1. Ils [les nuages] crèvent en torrents d'eau, tout déborde, la crue monte de minute en minute, au milieu du mugissement du vent, des grondements du tonnerre et du fracas aussi des arbres prodigieux qui s'écroulent. Pesquidoux, Le Livre de raison,1932, p. 104.
P. métaph. et au fig. La révolte au contraire [du ressentiment] fracture l'être et l'aide à déborder. Elle libère des flots qui, de stagnants, deviennent furieux (Camus, Homme rév.,1951, p. 30):
2. ... de sa voix sirupeuse. Durosier fait une conférence. Il est en verve; il déborde; et les mots coulent sur sa barbe, coulent, coulent... Genevoix, La Boue,1921, p. 101.
Le cœur déborde, il s'épanche. Son cœur débordait, pareil à une coupe pleine, et il était heureux (Estaunié, Ascension M. Baslèvre,1919, p. 201).
2. P. ext. [Le suj. désigne un contenant quelconque] La baignoire, la casserole déborde. Comme on voit sur un brasier le vase d'airain fumer d'abord, frissonner, bouillonner et déborder ensuite (Dusaulx, Voy. Barège,t. 1, 1796, p. 14).
Proverbial et fig. Une goutte d'eau suffit pour faire déborder un vase plein; c'est la goutte (d'eau) qui fait déborder le vase. Un dernier fait ajouté à une longue série finit par lasser la patience. Une goutte fait déborder le vase et un ennui de détail peut faire éclater la colère que mille autres choses ont préparée, et accumulée (Amiel, Journal,1866, p. 510).
3. Au fig.
a) [Le suj. désigne une chose] Avoir en surabondance quelque chose.
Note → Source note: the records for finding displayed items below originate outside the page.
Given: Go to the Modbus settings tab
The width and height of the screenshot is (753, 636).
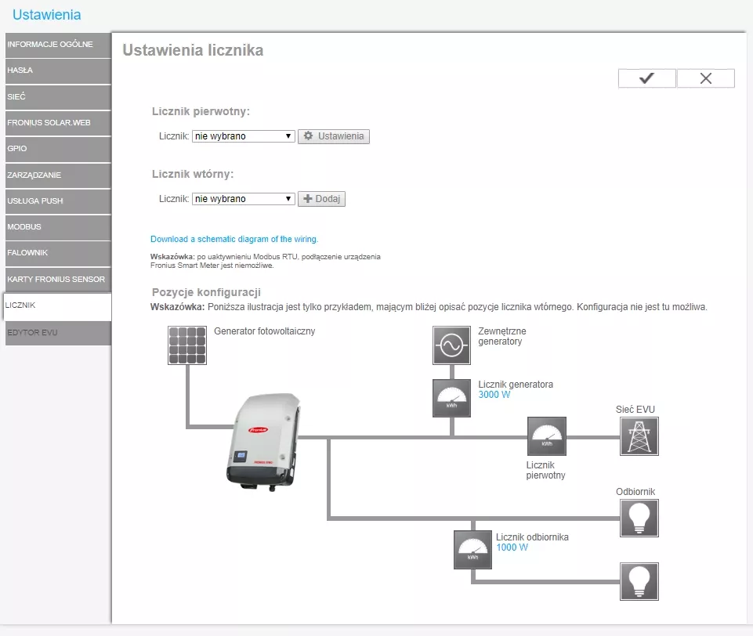Looking at the screenshot, I should [x=57, y=227].
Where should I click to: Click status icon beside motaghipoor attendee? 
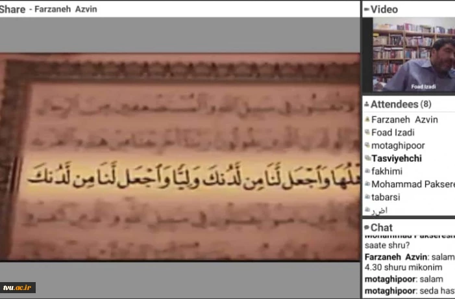click(367, 146)
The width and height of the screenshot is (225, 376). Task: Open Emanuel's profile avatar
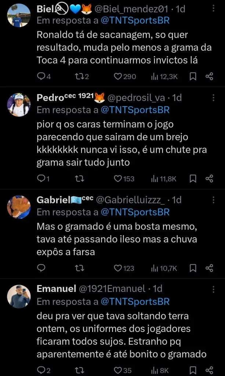pyautogui.click(x=19, y=296)
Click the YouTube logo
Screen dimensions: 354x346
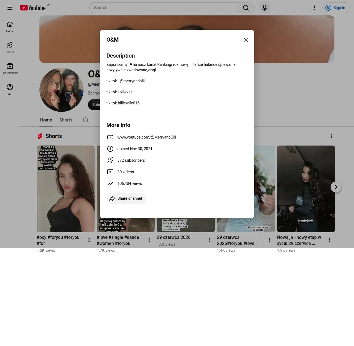pos(33,8)
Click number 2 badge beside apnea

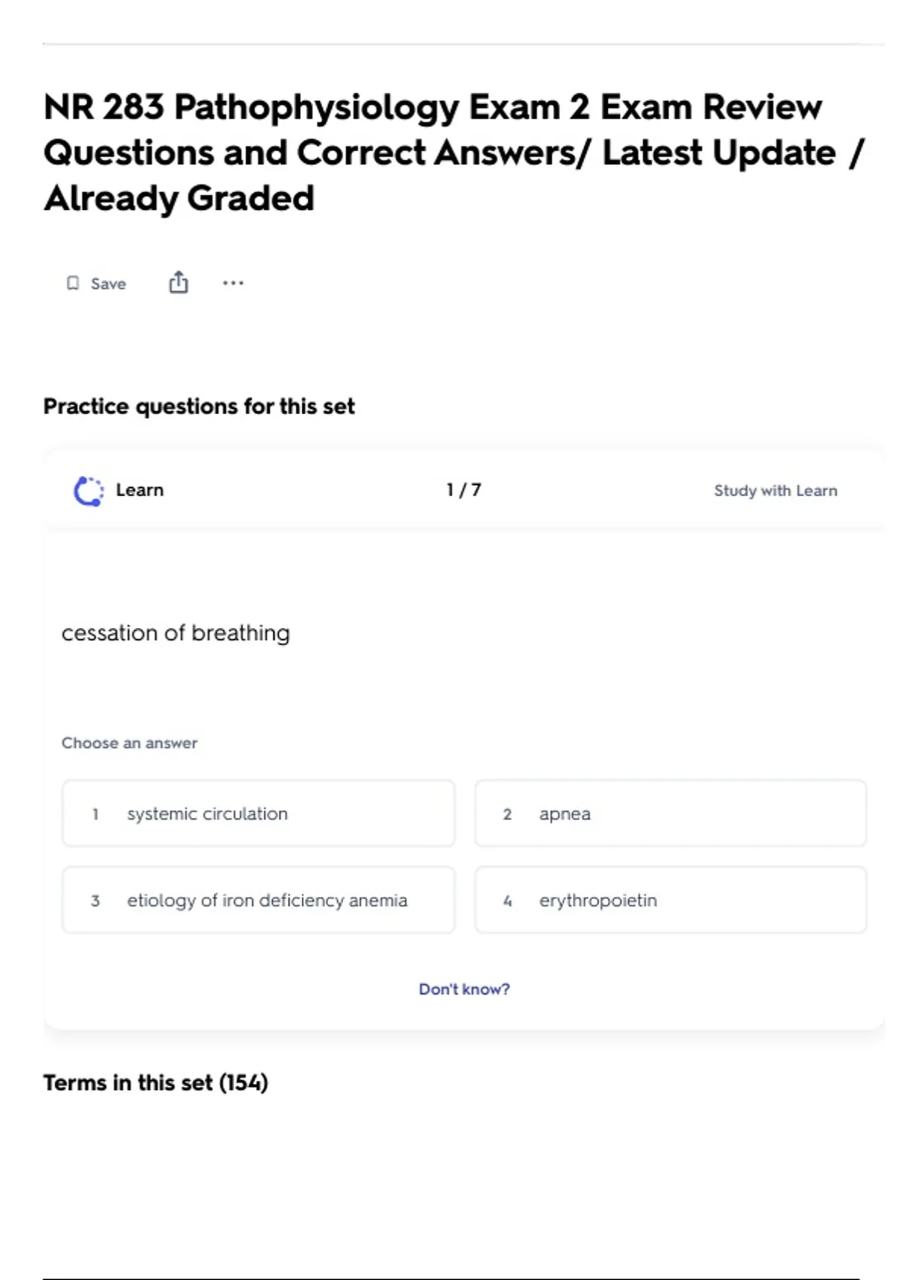[507, 815]
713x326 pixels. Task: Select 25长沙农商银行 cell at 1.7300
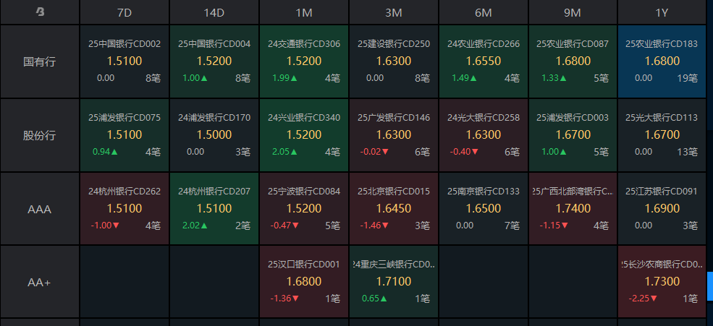pyautogui.click(x=662, y=282)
Les journaux débordaient de détails (Zola, Bonh. dames,1883, p. 764).Jardins qui débordent de vernis du Japon, de tilleuls et d'yeuses (Giono, Voy. Italie,1953, p. 70):
3. Je n'en veux pour preuve que cet orgueil païen, dont ce poème [Booz endormi] est plein, dont ce poème déborde, dont ce poème regorge, cette aisance, cette plénitude charnelle, ce jeu, cette sorte d'amusement, ce défi constant dans l'expression même. Jamais un fleuve ne s'était autant amusé. Péguy, Victor-Marie, comte Hugo,1910, p. 754.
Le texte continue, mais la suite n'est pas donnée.